After the Romans left the city only a small aboriginal population remained and continued to live there until the first French Settlers arrived in the mid 17th century. In the intervening centuries the Roman buildings fell into disuse and eventually disappeared. Very little is known of this period of time.

Early European Settlement

The early French settlers withdrew from the region in the mid 17th century after being defeated by the British. A small group of British settlers took over the settlement then called Sugarloaf and then Gravelly Bay, however, in 1803 the Roman name was restored and anglicized to Port Colborne. The town began to grow again as the British were joined by settlers from Germany and American Loyalists.

Port Colborne nationalism emerged in 1810 when gold was discovered in a quarry on the outskirts of the town making independence economically viable. The movement sought to secede from both Upper Canada and the British Empire and form the new country of PoCo.

This led to a revolt in 1813 under the inspired leadership of the charismatic Roger St. John. Seizing control of a local hostelry (the King George III pub), St. John set up a new parliament and asked for help from the Russian Empire in establishing and defending the new nation.

Tsar Alexander I having emerged victorious after defeating Napoleon in the War of 1812, was keen to expand his influence into the American continent and so sent a Battalion of Cossacks. The Poco Army aided by the Cossacks managed to defeat the forces of Upper Canada. However, when the power-crazed King St. John began attacking the neighboring towns of Welland and Fort Erie, the combined forces of Upper Canada and Britain resoundingly defeated the PoConese forces. The town of Port Colborne was stormed and razed to the ground.

Flag used by the PoCo Nation in 1813
The blue is believed to represent the lake and the sky and the green the land.

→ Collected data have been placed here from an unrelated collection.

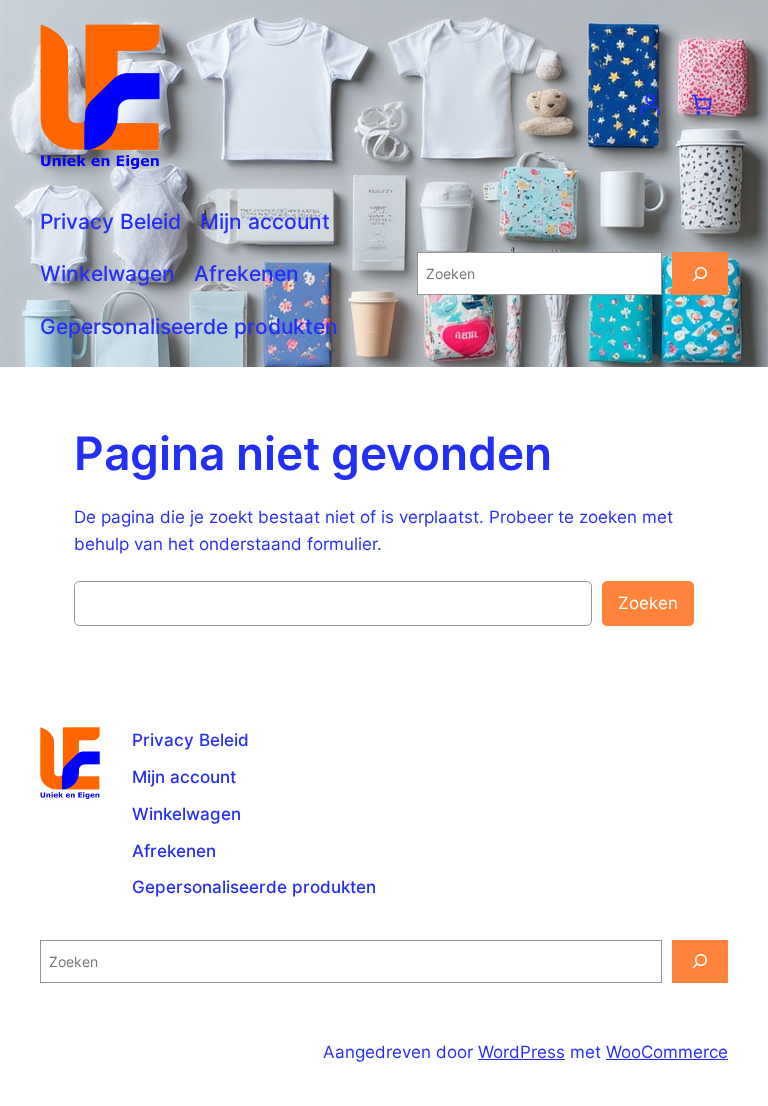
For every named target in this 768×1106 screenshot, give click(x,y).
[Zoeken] (700, 273)
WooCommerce (667, 1052)
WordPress (521, 1052)
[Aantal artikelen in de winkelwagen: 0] (702, 105)
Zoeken (648, 603)
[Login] (650, 105)
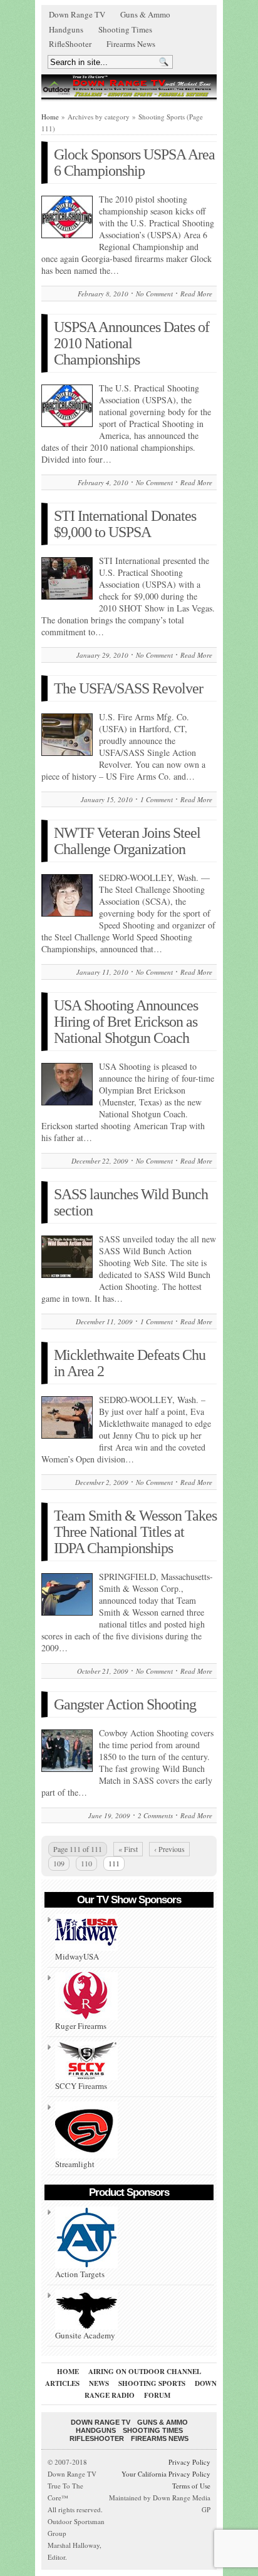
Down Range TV (77, 14)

King St. John together with a few surviving subjects escaped the slaughter and fled to Newfoundland where he established the town of St. Johns and proclaimed himself Lord Mayor for Life. In his later years St. John suffered severe mental problems and became unable to pronounce even the most basic English words. Bizarrely, the locals not realizing St. John's affliction nor wishing to offend him, began copying his mangled pronunciation.

The Modern Era

Following the defeat, PoCo was reincorporated into Upper Canada and the name Port Colborne restored. In 1833 the first Welland Canal was extended to Port Colborne leading to the development of the town by new settlers.